何が変わったか
LLM 0.34の新機能は一点に絞られています。llm logs --usageが出力するMarkdownに、応答にかかった時間がミリ秒単位の数値と人間が読みやすい表記の両方で含まれるようになりました。あわせてllm logs --shortにもduration_msというフィールドが加わっています。この変更は#1653として管理されています。
それ以外は、複数の外部コントリビューターによるバグ修正と、waveplate氏が寄せたllm logsのパフォーマンス改善です。リリースノートからはllm-openrouter 0.7.1にも案内が出ています。機能追加としては地味な部類ですが、意味合いは小さくありません。
なぜ「実行時間の記録」が効くのか
LLMは、コマンドラインからさまざまなモデルを呼び出し、その履歴をローカルのログに蓄積するツールです。これまでもトークン使用量は--usageで確認できましたが、そこに欠けていたのが「どれだけ待たされたか」でした。
生成AIを業務に組み込むとき、評価軸は大きく三つあります。出力品質、コスト(トークン量)、そしてレイテンシです。このうちレイテンシは、体感品質を決めるにもかかわらず、後回しにされがちな指標です。チャットUIなら数秒の遅延は許容されても、バッチ処理で数千件を回す用途、あるいは社内システムの応答経路に組み込む用途では、1リクエストあたりの秒数がそのまま処理能力とインフラ費用に直結します。
duration_msがログの標準フィールドになったということは、トークン量とレイテンシを同じログから、同じ粒度で比較できるようになったということです。「モデルAはトークン単価が安いが3倍遅い」といった比較が、専用の計測コードを書かずに手元で取れる。ここが実務上の変化点です。
点をつなぐ:ログが評価基盤になる
注目すべきは、同じリリースにllm logsのパフォーマンス改善が含まれていることです。ログ機能に速度改善が必要になるのは、ログが「たまに覗くもの」ではなく「大量に蓄積し、繰り返し集計するもの」になっている証拠です。
つまりこのツールの重心が、単発のプロンプト実行から、蓄積された実行履歴の分析へと移りつつある。新フィールドの追加と閲覧性能の改善が同時に来たことは、その方向性を示しています。モデル選定を勘や評判ではなく、自分たちのプロンプトと自分たちのデータで測った数字で決める——その土台がコマンドライン一本の中に整いつつあります。
💼 事業会社視点:これは自社にどう効くか
受託開発・SIerにとって:AI機能の見積もりで最も揉めるのが「レスポンスが遅い」というクレームです。
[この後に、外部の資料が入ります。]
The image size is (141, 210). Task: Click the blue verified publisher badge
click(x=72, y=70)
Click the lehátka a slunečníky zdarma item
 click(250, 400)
duration_msが標準で記録されるなら、提案段階で複数モデルの実測レイテンシ分布を取り、SLAの数値根拠として提示できます。「体感が遅い」を「95パーセンタイルで何ミリ秒」に変換できるかどうかで、瑕疵担保の議論の質は変わります。
SaaS事業者にとって:AI機能の粗利はトークン単価だけでは決まりません。同時接続あたりの処理時間が長ければワーカー数が増え、インフラ費用が膨らみます。レイテンシとトークン量を同一ログで突き合わせられるようになった以上、「単価×トークン」だけの原価計算は見直す価値があります。
EC・事業会社の責任者にとって:商品説明生成やレビュー要約のような大量バッチ処理では、1件あたり数百ミリ秒の差が総処理時間で数時間の差になります。
打ち手はシンプルです。技術部門に対し、自社の代表的なプロンプト20〜30本で複数モデルのレイテンシとトークン量を実測し、一枚の表にして出すよう指示してください。ベンダー資料の数字ではなく自社データで測る。LLM 0.34は、その計測を専用ツールなしで始められる状態にしたリリースです。